##### Extracted data #####

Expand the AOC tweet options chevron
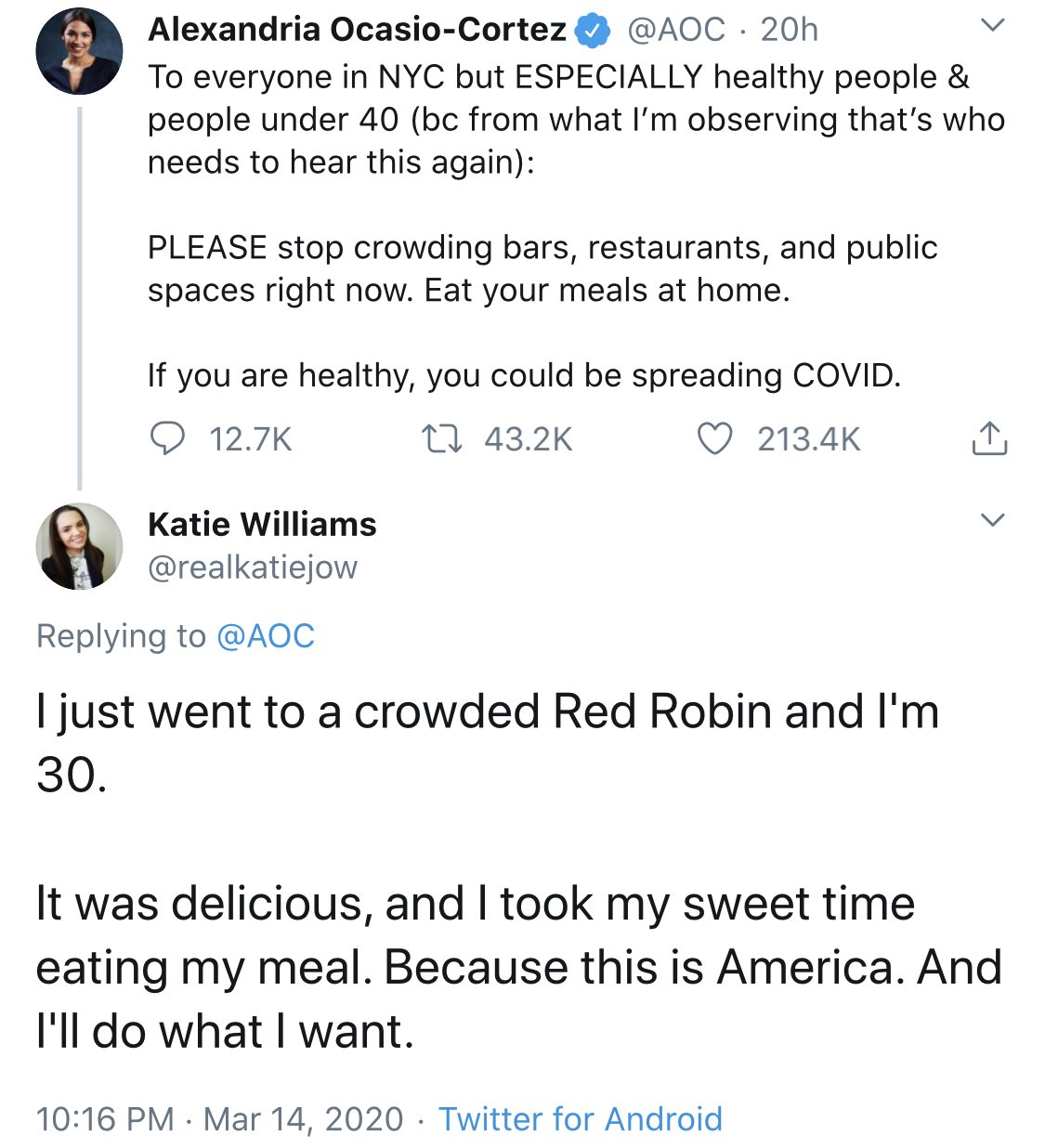Viewport: 1045px width, 1148px height. pyautogui.click(x=993, y=26)
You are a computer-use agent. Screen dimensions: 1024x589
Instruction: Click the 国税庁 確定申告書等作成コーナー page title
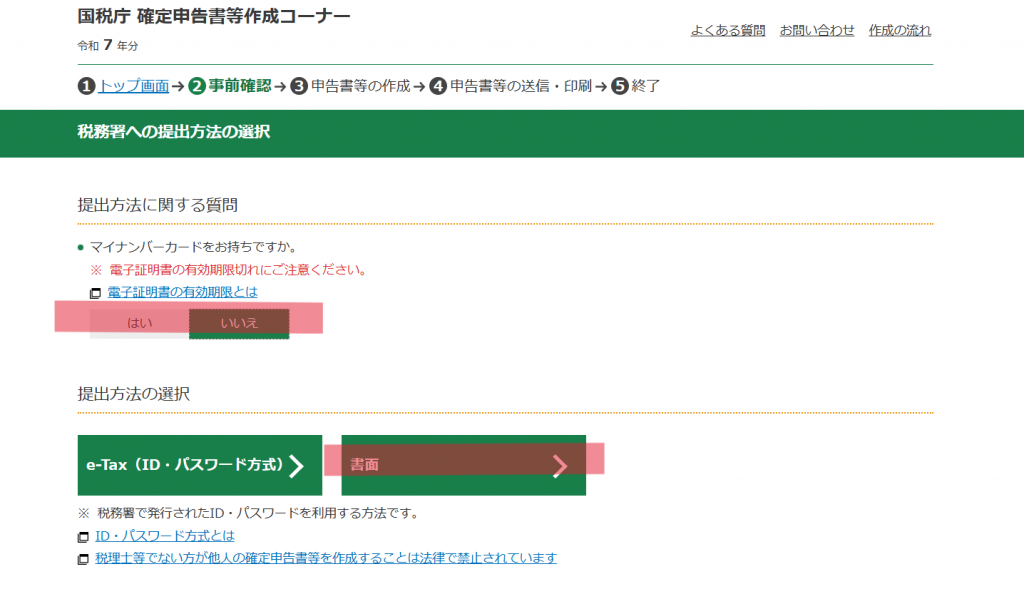214,16
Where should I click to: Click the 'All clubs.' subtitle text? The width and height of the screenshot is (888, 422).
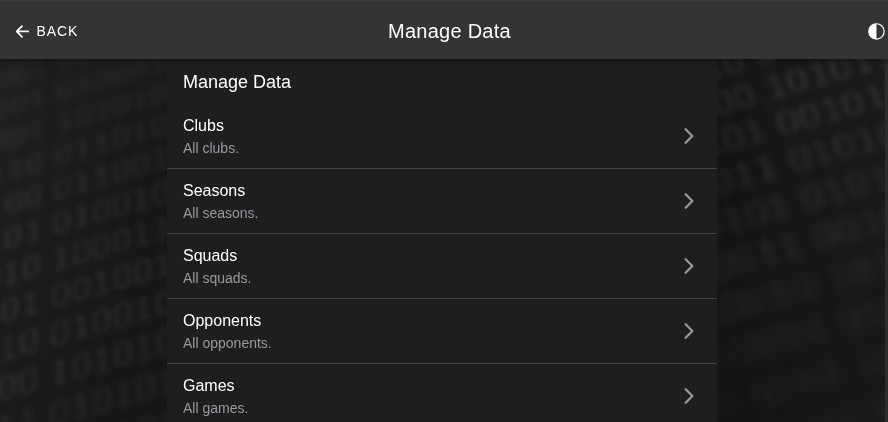[x=211, y=148]
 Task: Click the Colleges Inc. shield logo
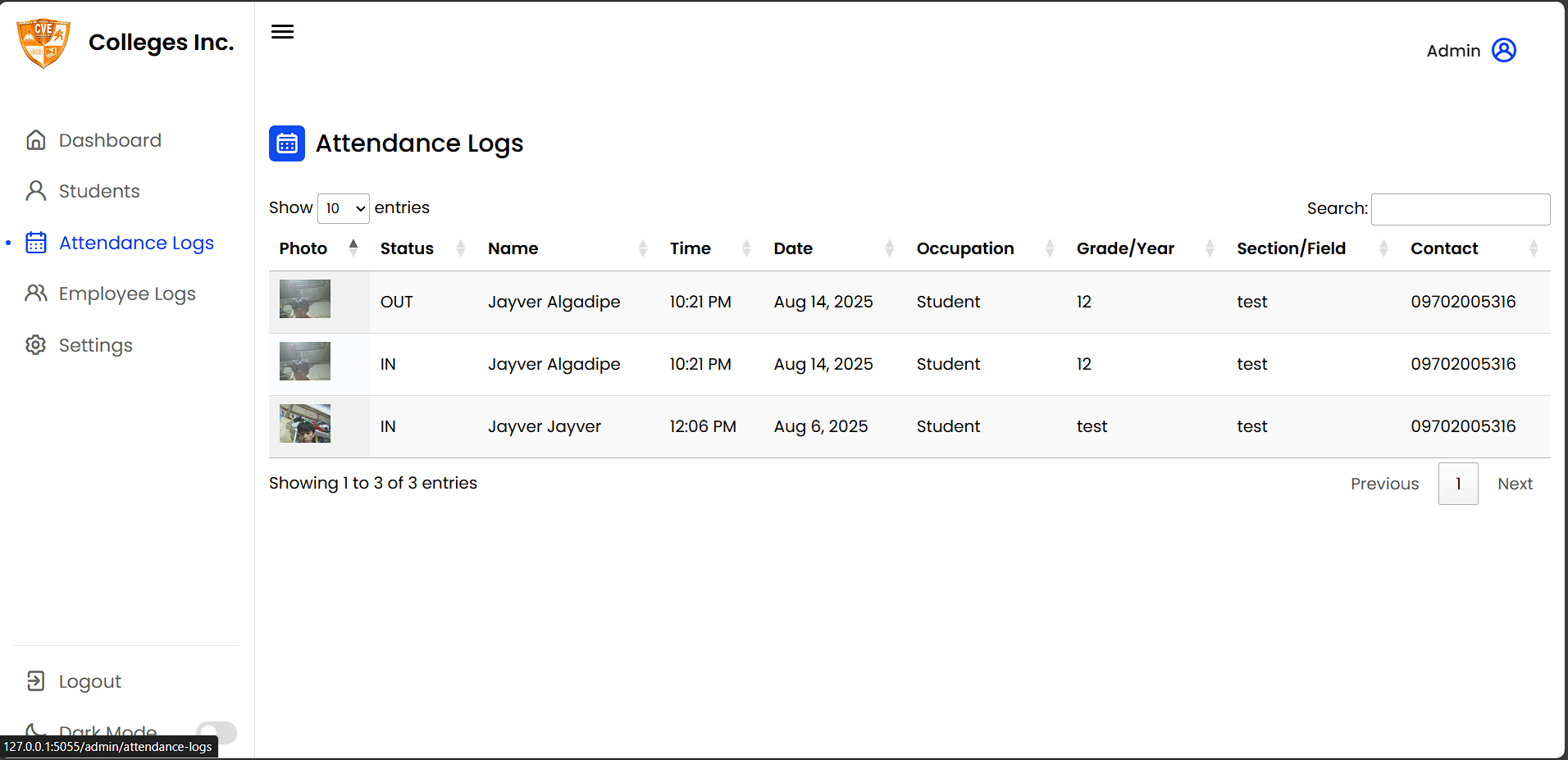[x=43, y=43]
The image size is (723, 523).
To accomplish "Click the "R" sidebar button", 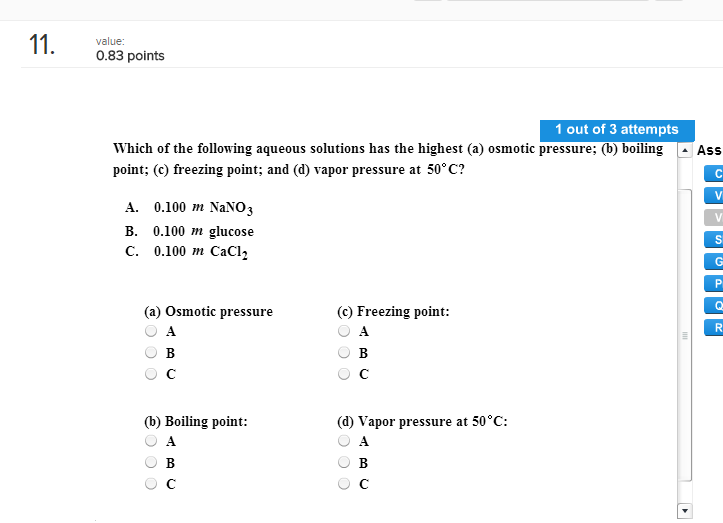I will click(715, 328).
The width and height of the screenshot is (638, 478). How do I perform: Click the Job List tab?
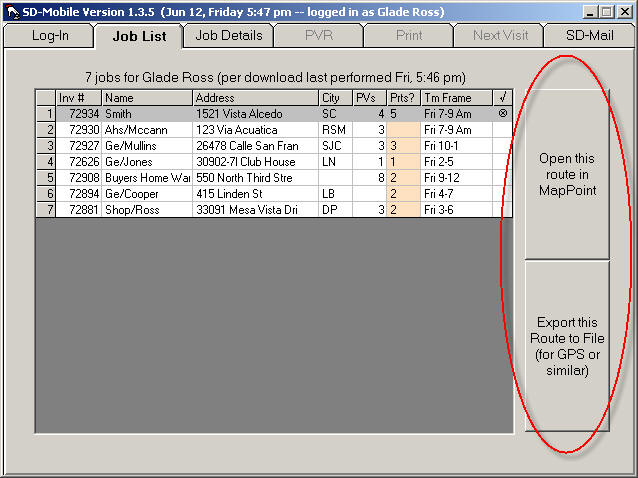[x=139, y=36]

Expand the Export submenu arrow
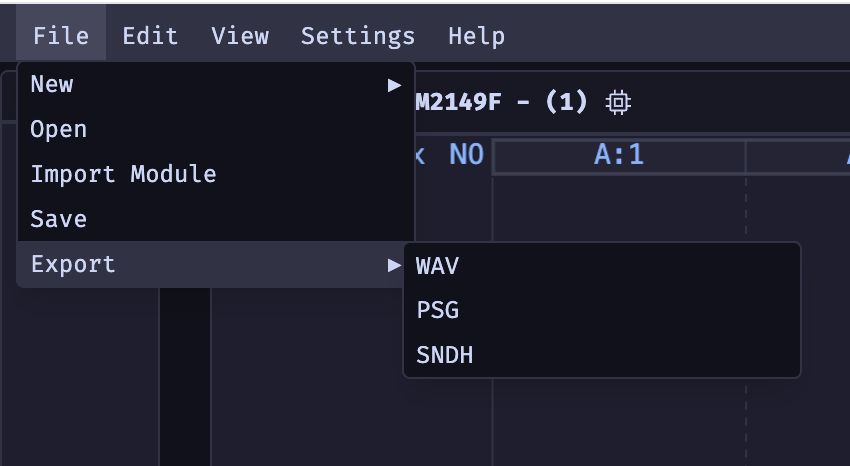395,265
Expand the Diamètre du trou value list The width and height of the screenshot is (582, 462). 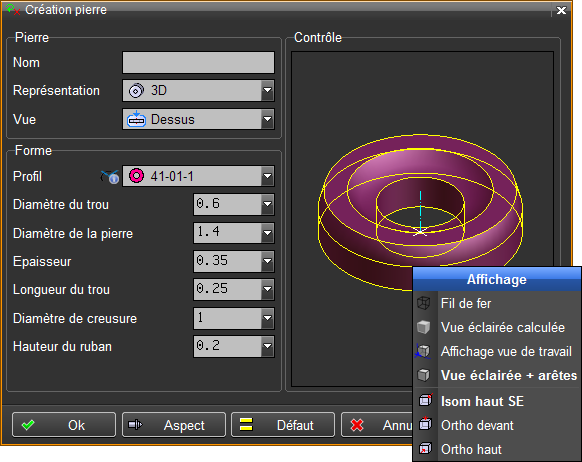267,204
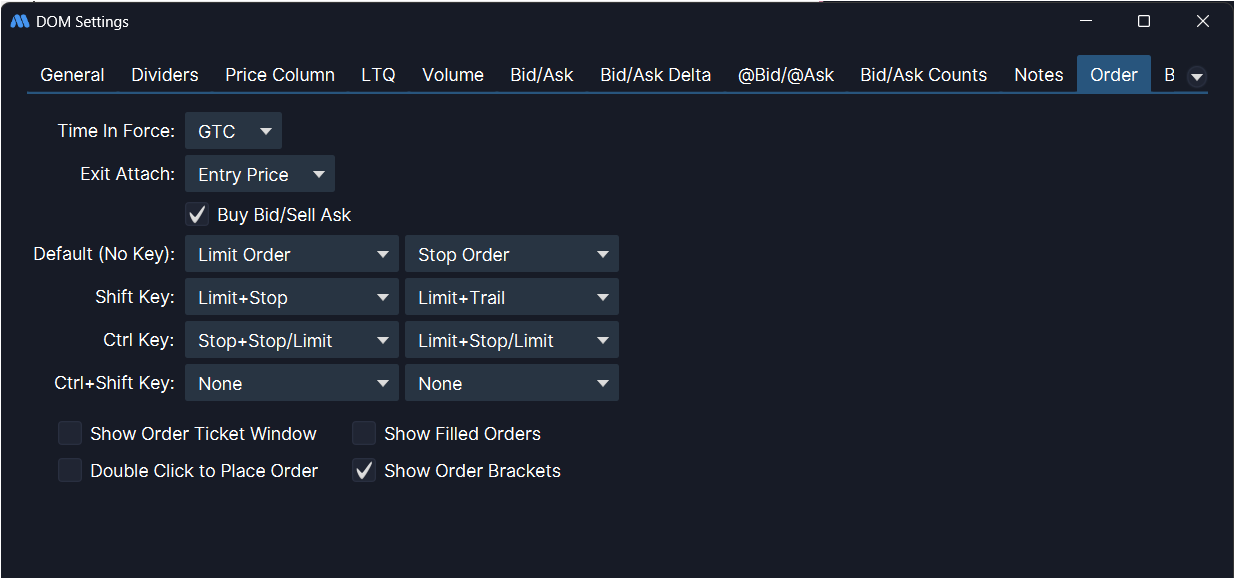Open the Default Stop Order dropdown

[511, 254]
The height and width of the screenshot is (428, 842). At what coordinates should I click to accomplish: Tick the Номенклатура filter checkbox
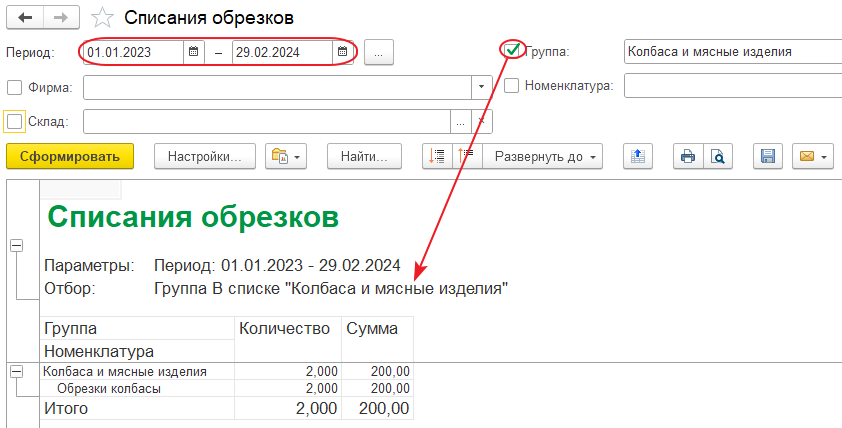512,86
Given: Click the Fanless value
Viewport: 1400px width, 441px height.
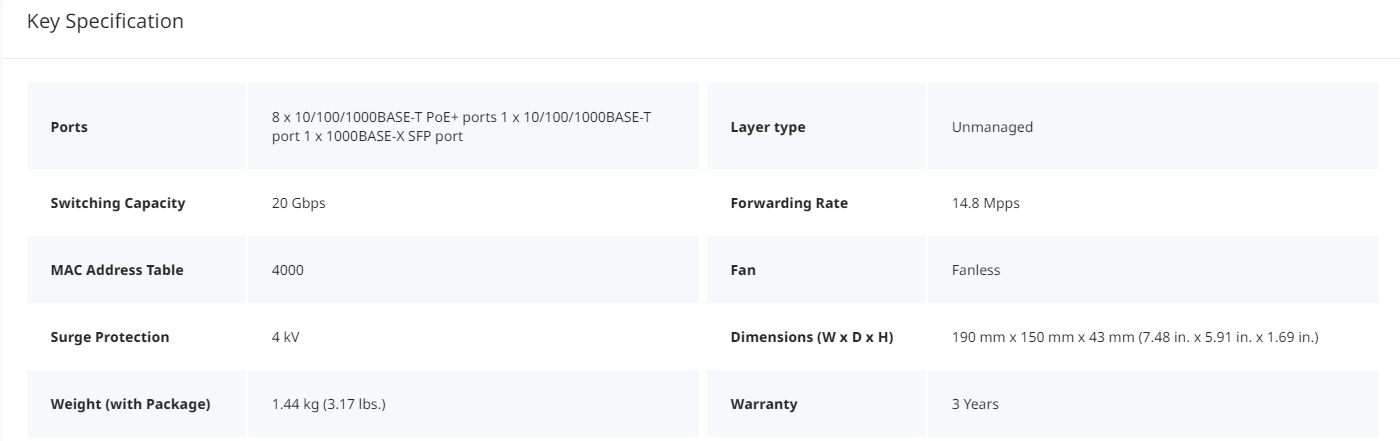Looking at the screenshot, I should coord(976,270).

#####

• Work instruction: Pictures are not part of the copy. Extract exactly the lines from the line containing "Given: Click the Fanless value" through the final line of the entries above, both included.

• Answer space:
Given: Click the Fanless value
Viewport: 1400px width, 441px height.
Looking at the screenshot, I should coord(976,270).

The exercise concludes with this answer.